Angel's Rest(32)
Gabe didn’t bother defending himself, but watched Nic for a long minute before asking, “And where might I find Dale Parker?”
“He owns the Fill-U-Up.”
“That grumpy old son of a gun? No wonder the mutt has taken to hiding out with me. Is he the best you could do?”
She watched it register on his face the moment he realized the mistake. Nic decided to take pity on him, mostly because her embarrassment lingered and she needed distance. “Where’s Tiger now?”
“Here, at the foot of the stairs.”
“He can stay with us.” She lifted her voice and called, “Tiger? Here, boy. C’mere, boy.”
Four paws’ worth of nails clicked against the wooden floor. The boxer paused in the doorway and rubbed up against Gabe’s legs. “Awww,” Sage crooned as Sarah said, “He’s so cute. Gabe is right. He’s too sweet to hang with Dale Parker.”
Nic dropped her hand and wiggled her fingers. Reluctantly the boxer approached. “You willing to take him home, Sarah?”
“I can’t. Daisy and Duke are all I can handle. You know that.” She referred to the three-year-old golden retrievers who refused to leave the puppy stage behind.
Nic scratched the boxer behind the ears and said, “What about you, big guy? Wanna watch the basketball game with us?”
When the boxer climbed up on her knees and licked her face, she smiled and looped a finger through his leather collar. “We’ve got him. Sorry for the trouble, Callahan.”
Gabe nodded, then glanced at the television and fired a parting shot. “You do know that Coach Romano has a twin brother who coaches at Southern Cal, don’t you?”
Seated at the lunch counter at the Blue Spruce Sandwich Shop, Gabe sipped his coffee and watched the weather report on the muted television hanging in one corner of the restaurant. “Looks like we might have some weather headed our way,” Hank Townsend said as he took the seat beside him. “Finally. Ski resorts need the snow. Other than that storm over Thanksgiving, this has been a scary-dry winter so far.”
“Maybe so, but it’s worked out for the Cavanaugh House project. We’re ahead of schedule.”
“You have motivated help. She’s paying her contractors top dollar. Folks are anxious to work for Mrs. Blessing.”
“That’s true.” Almost too true, in fact. Most days he had more help than he knew what to do with.
The mayor then asked Gabe’s opinion about a proposed park addition at Hummingbird Lake. By the time Hank Townsend’s lunch and Gabe’s own order of a turkey sandwich and fries arrived, three more business owners had joined them, and he’d somehow ended up seated at the center of a table for eight. He left the sandwich shop forty-five minutes later with one invitation to poker night, one to go ice fishing, three invites to dinner, two to church, and a sexual proposition from a seventy-two-year-old waitress with bold hands and a ready wink.

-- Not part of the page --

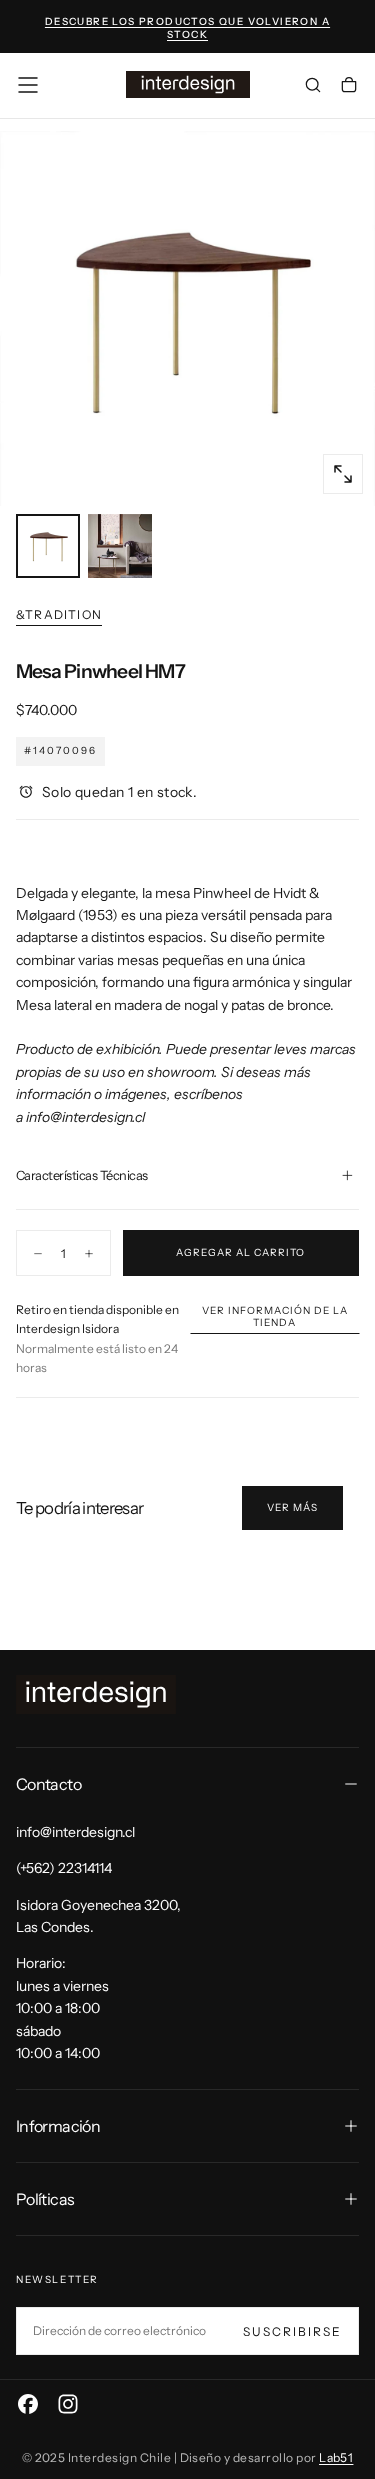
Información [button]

The temperature hovered in the twenties, and during lunch the snow the mayor had been waiting for had started to fall. Gabe looped the hand-knitted brown muffler Celeste Blessing had given him around the lower half of his face, shoved his hands in his coat pockets, and shivered his way up the street toward Cavanaugh House.
How in the world had a Texas boy ended up living in the tundra?
Gabe didn’t let himself think about the days of his youth very often. A couple of times when weakness got the better of him, he had Googled his brothers, but like the ancient mapmakers had written, that way there be dragons. Learning that they’d married and started families hurt more than it helped, and made the lonely hole in his heart grow bigger. John Callahan had “died” a long time ago.
Last winter, after the accident sent Gabe spiraling downward, Jack Davenport had attempted to help him by floating the idea of making contact with the Callahan family. As the CIA superspook responsible for the charade in which John Callahan had died, Davenport had the power to make the resurrection happen. He hadn’t gone into much detail other than to say that world players had changed and that it no longer served a useful purpose for John G. Callahan to remain dead. Once, Gabe would have jumped at the chance to reclaim his old life, but times had changed. He had changed. He’d refused his friend’s offer.
Gabe didn’t want the Callahans in his life. They would love him and expect his love in return. Well, he couldn’t do it. He wasn’t the same person who had grown up in a little hill-country town in Texas. The six months in an Eastern European prison had damaged him. Losing Jen and Matt had destroyed him.